Sie scheinen im Verhältnis zur Größe der einzelnen Volkswirtschaften und zu den vorhandenen Ressourcen von EU und IWF allerdings beherrschbar, zumal eine kräftige Aufstockung der IWF-Mittel geplant ist. Selbst für die stark angeschlagene Ukraine ist zumindest für 2009 die Bedienung der Auslandsverbindlichkeiten nicht so sehr eine Frage des finanziellen Könnens als vielmehr des möglicherweise politischen Nicht-Wollens.
Konvergenzprozess Osteuropas insgesamt intakt
Die Gesamtverschuldungssituation der CEE-Länder in Fremdwährungen und deren Bankenrisiko sowie die Wachstumsaussichten werden zweifellos das bestimmende Thema bleiben und aufgrund des sich weiter verschlechternden Wachstumsbildes muss in den kommenden Monaten mit weiteren Ratingaktionen in der Region gerechnet werden.
Fakt ist andererseits aber auch, dass sowohl Ratingagenturen als auch vor allem Marktteilnehmer sehr viel an noch zu erwartenden negativen Entwicklungen bereits vorweggenommen und eingepreist haben. Eine moderate weitere Verschlechterung der fundamentalen Rahmenbedingungen muss daher nicht zwangsläufig zu neuerlichen Turbulenzen führen. Beispielsweise führte die Herabstufung Ungarns durch S&P und Moodys Ende März bei ungarischen Anleihen und der Währung zu keiner negativen Reaktion mehr, obwohl damit das Risiko gestiegen ist, dass das Land sein Investmentgrade-Rating künftig verlieren könnte.

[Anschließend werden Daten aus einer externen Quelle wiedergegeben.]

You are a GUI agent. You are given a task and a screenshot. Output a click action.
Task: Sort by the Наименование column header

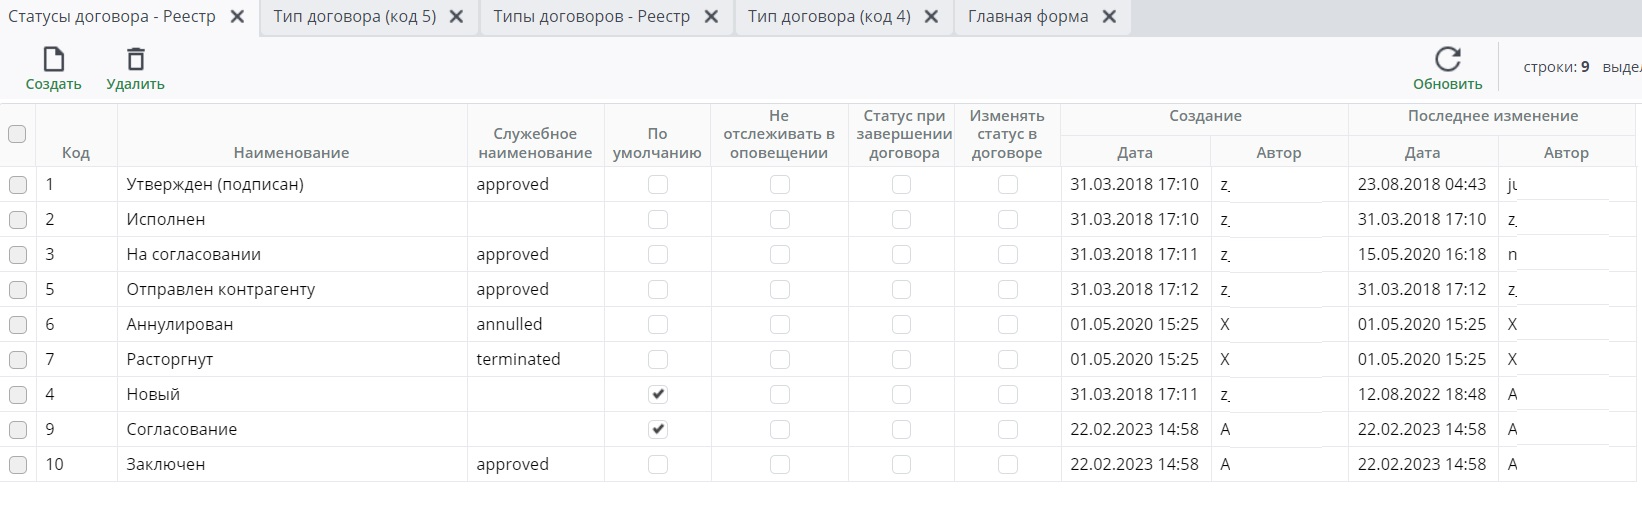291,153

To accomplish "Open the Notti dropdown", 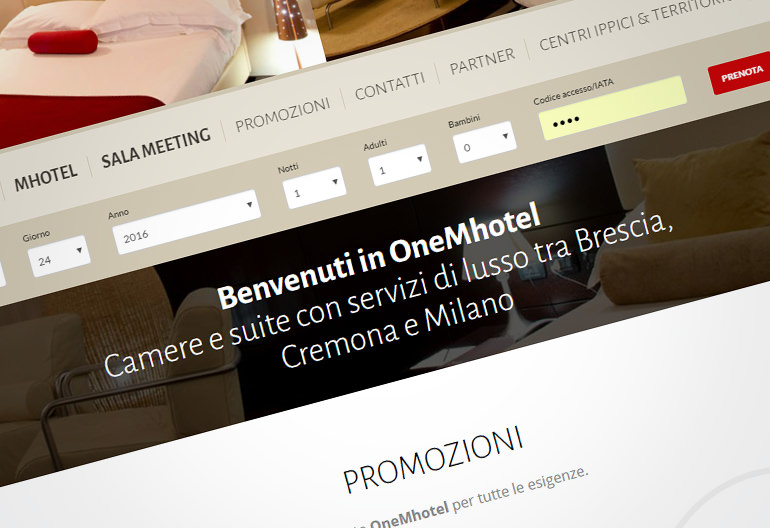I will pos(315,188).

Längerfristig sehen wir den Konvergenz- und Aufholprozess Osteuropas trotz der aktuellen Schwierigkeiten der Region als intakt an. Osteuropäische Anleihen dürften daher auch künftig ein attraktives langfristiges Investment darstellen. Obwohl Währungen und Anleihenkurse seit Mitte 2008 eine kräftige Korrektur durchliefen, ließen sich mit Osteuropa-Anleihen per Saldo über die letzten zehn Jahre immer noch jährliche Erträge um die 6-7% erzielen. Das liegt weit über dem Ertrag, den deutsche Staatsanleihen brachten und schon in der Nähe langfristiger Aktienrenditen.